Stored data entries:
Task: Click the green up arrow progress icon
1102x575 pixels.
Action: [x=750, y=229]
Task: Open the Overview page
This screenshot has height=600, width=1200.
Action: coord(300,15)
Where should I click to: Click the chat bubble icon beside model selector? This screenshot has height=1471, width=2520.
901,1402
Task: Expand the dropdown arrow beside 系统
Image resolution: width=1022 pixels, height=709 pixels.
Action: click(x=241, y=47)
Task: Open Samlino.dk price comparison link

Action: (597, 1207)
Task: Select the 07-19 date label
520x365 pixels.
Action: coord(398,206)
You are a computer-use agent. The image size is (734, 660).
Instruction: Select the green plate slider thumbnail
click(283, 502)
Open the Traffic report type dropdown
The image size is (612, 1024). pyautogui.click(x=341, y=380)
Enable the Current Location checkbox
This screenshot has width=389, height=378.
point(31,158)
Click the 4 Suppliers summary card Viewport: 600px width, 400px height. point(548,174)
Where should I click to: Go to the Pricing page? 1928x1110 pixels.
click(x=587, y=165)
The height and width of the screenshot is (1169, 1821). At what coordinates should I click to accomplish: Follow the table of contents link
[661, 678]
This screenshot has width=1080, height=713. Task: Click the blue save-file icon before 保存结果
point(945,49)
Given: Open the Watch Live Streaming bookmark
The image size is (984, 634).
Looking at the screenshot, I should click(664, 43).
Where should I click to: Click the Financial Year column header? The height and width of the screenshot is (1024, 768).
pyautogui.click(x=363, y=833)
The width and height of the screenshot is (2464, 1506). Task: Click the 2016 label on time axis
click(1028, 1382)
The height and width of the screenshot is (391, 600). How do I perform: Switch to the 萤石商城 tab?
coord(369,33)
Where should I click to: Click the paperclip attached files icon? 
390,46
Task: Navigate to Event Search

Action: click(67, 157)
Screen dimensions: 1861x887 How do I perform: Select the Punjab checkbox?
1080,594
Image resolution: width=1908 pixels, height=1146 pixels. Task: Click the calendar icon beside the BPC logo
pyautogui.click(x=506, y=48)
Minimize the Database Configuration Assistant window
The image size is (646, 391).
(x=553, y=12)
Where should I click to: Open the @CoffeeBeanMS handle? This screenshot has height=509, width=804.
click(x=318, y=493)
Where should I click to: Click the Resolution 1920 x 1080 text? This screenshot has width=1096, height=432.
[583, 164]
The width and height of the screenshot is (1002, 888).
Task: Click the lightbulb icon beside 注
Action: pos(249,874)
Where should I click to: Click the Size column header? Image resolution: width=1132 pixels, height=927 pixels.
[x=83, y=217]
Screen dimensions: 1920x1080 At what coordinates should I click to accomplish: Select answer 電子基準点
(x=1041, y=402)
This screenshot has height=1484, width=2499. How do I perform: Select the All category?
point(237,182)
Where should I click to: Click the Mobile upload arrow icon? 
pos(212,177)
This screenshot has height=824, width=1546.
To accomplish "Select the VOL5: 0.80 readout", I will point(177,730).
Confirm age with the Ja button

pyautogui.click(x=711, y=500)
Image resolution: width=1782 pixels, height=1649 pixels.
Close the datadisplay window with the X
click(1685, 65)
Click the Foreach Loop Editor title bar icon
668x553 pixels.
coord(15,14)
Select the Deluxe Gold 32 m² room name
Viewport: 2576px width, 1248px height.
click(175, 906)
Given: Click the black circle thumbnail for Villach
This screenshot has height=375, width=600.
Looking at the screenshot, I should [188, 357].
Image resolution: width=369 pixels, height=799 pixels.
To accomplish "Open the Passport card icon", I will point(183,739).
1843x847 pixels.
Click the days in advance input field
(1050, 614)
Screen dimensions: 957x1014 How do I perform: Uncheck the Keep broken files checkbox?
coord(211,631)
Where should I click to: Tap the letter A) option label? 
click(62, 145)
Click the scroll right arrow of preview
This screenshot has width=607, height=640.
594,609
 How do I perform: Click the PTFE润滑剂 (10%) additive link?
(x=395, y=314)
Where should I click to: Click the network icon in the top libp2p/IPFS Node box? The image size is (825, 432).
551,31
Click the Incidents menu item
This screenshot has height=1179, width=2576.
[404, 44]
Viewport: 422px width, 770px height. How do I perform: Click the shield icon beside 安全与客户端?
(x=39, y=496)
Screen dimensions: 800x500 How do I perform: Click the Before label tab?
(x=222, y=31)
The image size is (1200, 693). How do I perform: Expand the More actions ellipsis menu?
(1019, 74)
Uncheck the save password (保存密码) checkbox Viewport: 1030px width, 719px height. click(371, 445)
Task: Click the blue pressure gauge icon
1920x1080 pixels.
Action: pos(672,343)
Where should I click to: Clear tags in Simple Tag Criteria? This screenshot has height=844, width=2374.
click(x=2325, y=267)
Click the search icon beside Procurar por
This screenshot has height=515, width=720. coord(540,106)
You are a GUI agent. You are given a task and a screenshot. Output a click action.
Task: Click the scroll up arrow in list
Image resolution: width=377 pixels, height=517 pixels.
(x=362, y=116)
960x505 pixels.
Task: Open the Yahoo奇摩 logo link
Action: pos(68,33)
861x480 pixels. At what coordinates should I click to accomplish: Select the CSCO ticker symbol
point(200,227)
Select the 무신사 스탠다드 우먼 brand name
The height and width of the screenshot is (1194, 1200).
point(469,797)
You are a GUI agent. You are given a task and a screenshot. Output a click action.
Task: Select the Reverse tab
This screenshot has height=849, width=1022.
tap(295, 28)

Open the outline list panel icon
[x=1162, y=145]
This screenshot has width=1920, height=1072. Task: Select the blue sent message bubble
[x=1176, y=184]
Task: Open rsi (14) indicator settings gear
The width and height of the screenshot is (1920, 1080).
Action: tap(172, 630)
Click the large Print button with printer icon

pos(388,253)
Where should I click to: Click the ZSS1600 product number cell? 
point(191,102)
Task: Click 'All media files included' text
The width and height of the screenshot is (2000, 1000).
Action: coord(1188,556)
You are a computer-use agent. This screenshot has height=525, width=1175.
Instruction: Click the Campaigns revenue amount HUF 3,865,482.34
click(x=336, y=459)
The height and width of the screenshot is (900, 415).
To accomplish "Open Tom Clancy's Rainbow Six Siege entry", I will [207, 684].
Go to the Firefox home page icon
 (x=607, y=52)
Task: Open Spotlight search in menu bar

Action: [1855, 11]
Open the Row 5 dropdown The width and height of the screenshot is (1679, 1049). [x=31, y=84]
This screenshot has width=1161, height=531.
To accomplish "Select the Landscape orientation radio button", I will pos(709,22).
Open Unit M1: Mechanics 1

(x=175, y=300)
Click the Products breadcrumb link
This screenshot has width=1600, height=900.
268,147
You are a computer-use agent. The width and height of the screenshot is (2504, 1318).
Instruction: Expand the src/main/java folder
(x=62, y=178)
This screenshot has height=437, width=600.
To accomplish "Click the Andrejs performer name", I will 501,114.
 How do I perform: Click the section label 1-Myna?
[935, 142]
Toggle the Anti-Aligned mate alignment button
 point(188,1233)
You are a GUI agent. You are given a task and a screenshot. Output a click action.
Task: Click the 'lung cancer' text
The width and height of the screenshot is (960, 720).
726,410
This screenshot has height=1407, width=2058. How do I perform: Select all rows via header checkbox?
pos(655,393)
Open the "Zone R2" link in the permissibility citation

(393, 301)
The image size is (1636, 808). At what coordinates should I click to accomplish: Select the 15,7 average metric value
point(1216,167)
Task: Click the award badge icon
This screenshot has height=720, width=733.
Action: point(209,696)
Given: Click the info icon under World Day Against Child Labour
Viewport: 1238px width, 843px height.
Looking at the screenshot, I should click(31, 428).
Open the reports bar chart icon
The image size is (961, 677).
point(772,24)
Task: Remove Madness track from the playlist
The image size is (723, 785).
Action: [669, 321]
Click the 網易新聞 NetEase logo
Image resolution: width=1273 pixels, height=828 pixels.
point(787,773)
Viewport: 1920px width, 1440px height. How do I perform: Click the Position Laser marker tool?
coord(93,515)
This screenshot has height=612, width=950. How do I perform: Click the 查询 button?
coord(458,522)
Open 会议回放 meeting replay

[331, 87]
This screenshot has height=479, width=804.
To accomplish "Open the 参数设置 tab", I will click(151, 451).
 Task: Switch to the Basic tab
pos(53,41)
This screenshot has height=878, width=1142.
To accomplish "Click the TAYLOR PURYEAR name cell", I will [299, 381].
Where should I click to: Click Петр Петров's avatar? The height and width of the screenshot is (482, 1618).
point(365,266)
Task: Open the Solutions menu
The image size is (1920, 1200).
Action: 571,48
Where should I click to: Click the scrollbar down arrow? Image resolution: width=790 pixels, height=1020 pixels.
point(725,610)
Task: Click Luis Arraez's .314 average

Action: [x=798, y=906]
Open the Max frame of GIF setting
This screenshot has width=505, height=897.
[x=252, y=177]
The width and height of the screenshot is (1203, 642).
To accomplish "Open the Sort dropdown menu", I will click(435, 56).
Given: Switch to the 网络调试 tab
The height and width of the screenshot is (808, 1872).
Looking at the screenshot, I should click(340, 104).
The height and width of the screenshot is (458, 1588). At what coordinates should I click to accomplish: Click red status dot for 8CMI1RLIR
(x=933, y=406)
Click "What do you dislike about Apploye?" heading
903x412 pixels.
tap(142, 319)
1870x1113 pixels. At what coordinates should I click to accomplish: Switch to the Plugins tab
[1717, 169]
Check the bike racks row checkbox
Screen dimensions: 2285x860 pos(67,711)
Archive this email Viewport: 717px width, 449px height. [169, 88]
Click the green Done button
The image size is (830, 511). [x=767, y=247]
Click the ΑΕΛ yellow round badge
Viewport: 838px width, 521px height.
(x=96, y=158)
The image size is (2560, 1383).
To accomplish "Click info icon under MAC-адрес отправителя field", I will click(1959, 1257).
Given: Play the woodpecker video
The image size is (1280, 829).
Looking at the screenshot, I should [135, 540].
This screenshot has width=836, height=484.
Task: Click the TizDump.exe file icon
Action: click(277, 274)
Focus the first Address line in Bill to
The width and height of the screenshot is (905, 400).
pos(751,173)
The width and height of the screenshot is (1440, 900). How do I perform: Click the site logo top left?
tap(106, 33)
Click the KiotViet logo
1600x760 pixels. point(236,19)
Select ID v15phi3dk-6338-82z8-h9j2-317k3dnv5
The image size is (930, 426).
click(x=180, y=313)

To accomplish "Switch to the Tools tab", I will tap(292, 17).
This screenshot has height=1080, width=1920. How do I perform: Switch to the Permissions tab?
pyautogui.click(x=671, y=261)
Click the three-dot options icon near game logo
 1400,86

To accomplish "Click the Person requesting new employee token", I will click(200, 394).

Direction: Output the entries above word for word, starting at the first entry and ending at the line that contains "pyautogui.click(x=506, y=48)".

Output:
Task: Click the green up arrow progress icon
1102x575 pixels.
Action: [x=750, y=229]
Task: Open the Overview page
This screenshot has height=600, width=1200.
Action: coord(300,15)
Where should I click to: Click the chat bubble icon beside model selector? This screenshot has height=1471, width=2520.
901,1402
Task: Expand the dropdown arrow beside 系统
Image resolution: width=1022 pixels, height=709 pixels.
Action: click(x=241, y=47)
Task: Open Samlino.dk price comparison link

Action: (597, 1207)
Task: Select the 07-19 date label
520x365 pixels.
Action: coord(398,206)
You are a computer-use agent. The image size is (734, 660).
Instruction: Select the green plate slider thumbnail
click(283, 502)
Open the Traffic report type dropdown
The image size is (612, 1024). pyautogui.click(x=341, y=380)
Enable the Current Location checkbox
This screenshot has width=389, height=378.
point(31,158)
Click the 4 Suppliers summary card Viewport: 600px width, 400px height. point(548,174)
Where should I click to: Go to the Pricing page? 1928x1110 pixels.
click(x=587, y=165)
The height and width of the screenshot is (1169, 1821). At what coordinates should I click to accomplish: Follow the table of contents link
[661, 678]
This screenshot has width=1080, height=713. Task: Click the blue save-file icon before 保存结果
point(945,49)
Given: Open the Watch Live Streaming bookmark
The image size is (984, 634).
Looking at the screenshot, I should click(664, 43).
Where should I click to: Click the Financial Year column header? The height and width of the screenshot is (1024, 768).
pyautogui.click(x=363, y=833)
The width and height of the screenshot is (2464, 1506). Task: Click the 2016 label on time axis
click(1028, 1382)
The height and width of the screenshot is (391, 600). How do I perform: Switch to the 萤石商城 tab?
coord(369,33)
Where should I click to: Click the paperclip attached files icon? 
390,46
Task: Navigate to Event Search

Action: click(67, 157)
Screen dimensions: 1861x887 How do I perform: Select the Punjab checkbox?
1080,594
Image resolution: width=1908 pixels, height=1146 pixels. Task: Click the calendar icon beside the BPC logo
pyautogui.click(x=506, y=48)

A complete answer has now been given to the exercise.